Jake
Jake

Reputation: 57

Using CDO or NCO to combine buoy station datasets (NetCDF), lat and lon gets dropped

I am trying to merge 100+ NDBC buoy netcdf datasets, where each file has an associated latitude and longitude, into one netcdf data set. When I use cdo or ncrcat I get a combined dataset but it only takes the latitude and longitude coordinates from the first station NetCDF file. Also, not sure if possible but the station name (five digits) is in the attributes of each station file and that is lost as well upon combining, whereas I would hope to carry on each individual station name somehow in the combined file.
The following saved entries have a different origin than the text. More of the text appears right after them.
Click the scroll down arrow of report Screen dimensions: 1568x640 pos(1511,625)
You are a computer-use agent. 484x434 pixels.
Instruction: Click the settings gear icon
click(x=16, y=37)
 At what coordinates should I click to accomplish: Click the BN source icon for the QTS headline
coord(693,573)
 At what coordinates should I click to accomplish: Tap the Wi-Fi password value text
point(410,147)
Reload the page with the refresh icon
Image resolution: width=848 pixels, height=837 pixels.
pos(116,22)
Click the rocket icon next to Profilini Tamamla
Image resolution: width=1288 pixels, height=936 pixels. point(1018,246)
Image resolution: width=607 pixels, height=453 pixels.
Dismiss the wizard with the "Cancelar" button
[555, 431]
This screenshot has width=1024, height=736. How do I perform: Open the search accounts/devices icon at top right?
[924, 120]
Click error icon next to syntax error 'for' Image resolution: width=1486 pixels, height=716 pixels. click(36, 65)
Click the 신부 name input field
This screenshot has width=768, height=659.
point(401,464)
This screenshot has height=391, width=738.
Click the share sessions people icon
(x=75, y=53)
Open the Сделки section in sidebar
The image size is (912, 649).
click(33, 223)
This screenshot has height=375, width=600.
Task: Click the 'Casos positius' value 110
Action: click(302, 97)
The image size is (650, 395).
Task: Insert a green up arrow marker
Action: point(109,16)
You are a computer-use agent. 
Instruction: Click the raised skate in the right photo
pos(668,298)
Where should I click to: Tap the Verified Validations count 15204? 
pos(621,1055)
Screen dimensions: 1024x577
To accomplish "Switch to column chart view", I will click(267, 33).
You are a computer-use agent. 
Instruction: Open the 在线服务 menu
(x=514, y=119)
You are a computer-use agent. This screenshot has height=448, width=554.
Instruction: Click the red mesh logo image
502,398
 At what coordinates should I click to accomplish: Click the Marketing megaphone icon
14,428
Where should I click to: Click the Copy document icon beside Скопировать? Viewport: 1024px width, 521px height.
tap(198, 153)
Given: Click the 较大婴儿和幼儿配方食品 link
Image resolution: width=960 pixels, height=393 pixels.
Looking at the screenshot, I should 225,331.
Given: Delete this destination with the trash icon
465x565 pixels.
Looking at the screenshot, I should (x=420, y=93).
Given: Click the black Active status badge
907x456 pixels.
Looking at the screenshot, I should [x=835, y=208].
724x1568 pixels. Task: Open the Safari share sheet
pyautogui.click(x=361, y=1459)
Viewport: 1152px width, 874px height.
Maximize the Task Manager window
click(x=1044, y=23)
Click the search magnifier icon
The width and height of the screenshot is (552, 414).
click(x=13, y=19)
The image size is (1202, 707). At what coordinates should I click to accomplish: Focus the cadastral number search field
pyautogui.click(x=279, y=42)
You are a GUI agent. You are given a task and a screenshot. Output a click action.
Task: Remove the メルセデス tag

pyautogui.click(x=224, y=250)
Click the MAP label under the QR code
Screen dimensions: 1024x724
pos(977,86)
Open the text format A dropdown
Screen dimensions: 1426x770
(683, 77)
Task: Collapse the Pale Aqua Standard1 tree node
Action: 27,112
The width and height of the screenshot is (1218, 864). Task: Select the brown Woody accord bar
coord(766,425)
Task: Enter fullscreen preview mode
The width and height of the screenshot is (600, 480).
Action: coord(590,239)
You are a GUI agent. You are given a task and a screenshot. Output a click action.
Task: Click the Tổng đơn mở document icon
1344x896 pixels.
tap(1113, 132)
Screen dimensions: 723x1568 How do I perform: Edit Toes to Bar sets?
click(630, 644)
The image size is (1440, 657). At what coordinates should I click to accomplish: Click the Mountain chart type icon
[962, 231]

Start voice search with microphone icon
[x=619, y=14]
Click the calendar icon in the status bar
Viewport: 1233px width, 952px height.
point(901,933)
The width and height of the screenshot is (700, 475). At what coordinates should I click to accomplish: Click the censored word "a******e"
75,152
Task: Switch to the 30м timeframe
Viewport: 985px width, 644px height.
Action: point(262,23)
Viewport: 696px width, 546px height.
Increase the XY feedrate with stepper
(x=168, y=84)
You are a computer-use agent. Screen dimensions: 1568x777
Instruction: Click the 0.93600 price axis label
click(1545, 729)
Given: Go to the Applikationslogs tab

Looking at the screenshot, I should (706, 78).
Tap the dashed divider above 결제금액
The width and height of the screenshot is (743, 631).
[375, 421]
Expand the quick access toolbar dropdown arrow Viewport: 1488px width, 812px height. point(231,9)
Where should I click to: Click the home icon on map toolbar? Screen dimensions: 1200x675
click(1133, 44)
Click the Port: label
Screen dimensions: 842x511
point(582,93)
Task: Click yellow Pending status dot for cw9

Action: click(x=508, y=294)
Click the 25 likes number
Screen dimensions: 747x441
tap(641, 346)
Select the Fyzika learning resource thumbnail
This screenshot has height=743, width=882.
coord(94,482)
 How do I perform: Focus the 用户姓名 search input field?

Ideally, this is what I am wanting:

Here is one of the buoy NetCDF station datasets to see how it is structured: https://dods.ndbc.noaa.gov/thredds/fileServer/data/stdmet/41004/41004h9999.nc

Or, reading it through xarray produces:

    <xarray.Dataset>
Dimensions:                  (latitude: 1, longitude: 1, time: 48)
Coordinates:
  * time                     (time) datetime64[ns] 2021-04-01T00:50:00 ... 20...
  * latitude                 (latitude) float32 31.4
  * longitude                (longitude) float32 -80.87
Data variables: (12/13)
    wind_dir                 (time, latitude, longitude) float64 ...
    wind_spd                 (time, latitude, longitude) float32 ...
    gust                     (time, latitude, longitude) float32 ...
    wave_height              (time, latitude, longitude) float32 ...
    dominant_wpd             (time, latitude, longitude) timedelta64[ns] ...
    average_wpd              (time, latitude, longitude) timedelta64[ns] ...
    ...                       ...
    air_pressure             (time, latitude, longitude) float32 ...
    air_temperature          (time, latitude, longitude) float32 ...
    sea_surface_temperature  (time, latitude, longitude) float32 ...
    dewpt_temperature        (time, latitude, longitude) float32 ...
    visibility               (time, latitude, longitude) float32 ...
    water_level              (time, latitude, longitude) float32 ...
Attributes:
    institution:  NOAA National Data Buoy Center and Participators in Data As...
    url:          http://dods.ndbc.noaa.gov
    quality:      Automated QC checks with manual editing and comprehensive m...
    conventions:  COARDS
    station:      41008
    comment:      GRAYS REEF - 40 NM Southeast of Savannah, GA
    location:     31.400 N 80.866 W 

I have tried converting to a pandas dataframe and writing to hdf5 file format but it is not easily manipulatable for much once the hdf5 is created. I also have not much experience working with hdf5 files compared to xarray and netcdf (was reusing a premade script which is why output was hdf5).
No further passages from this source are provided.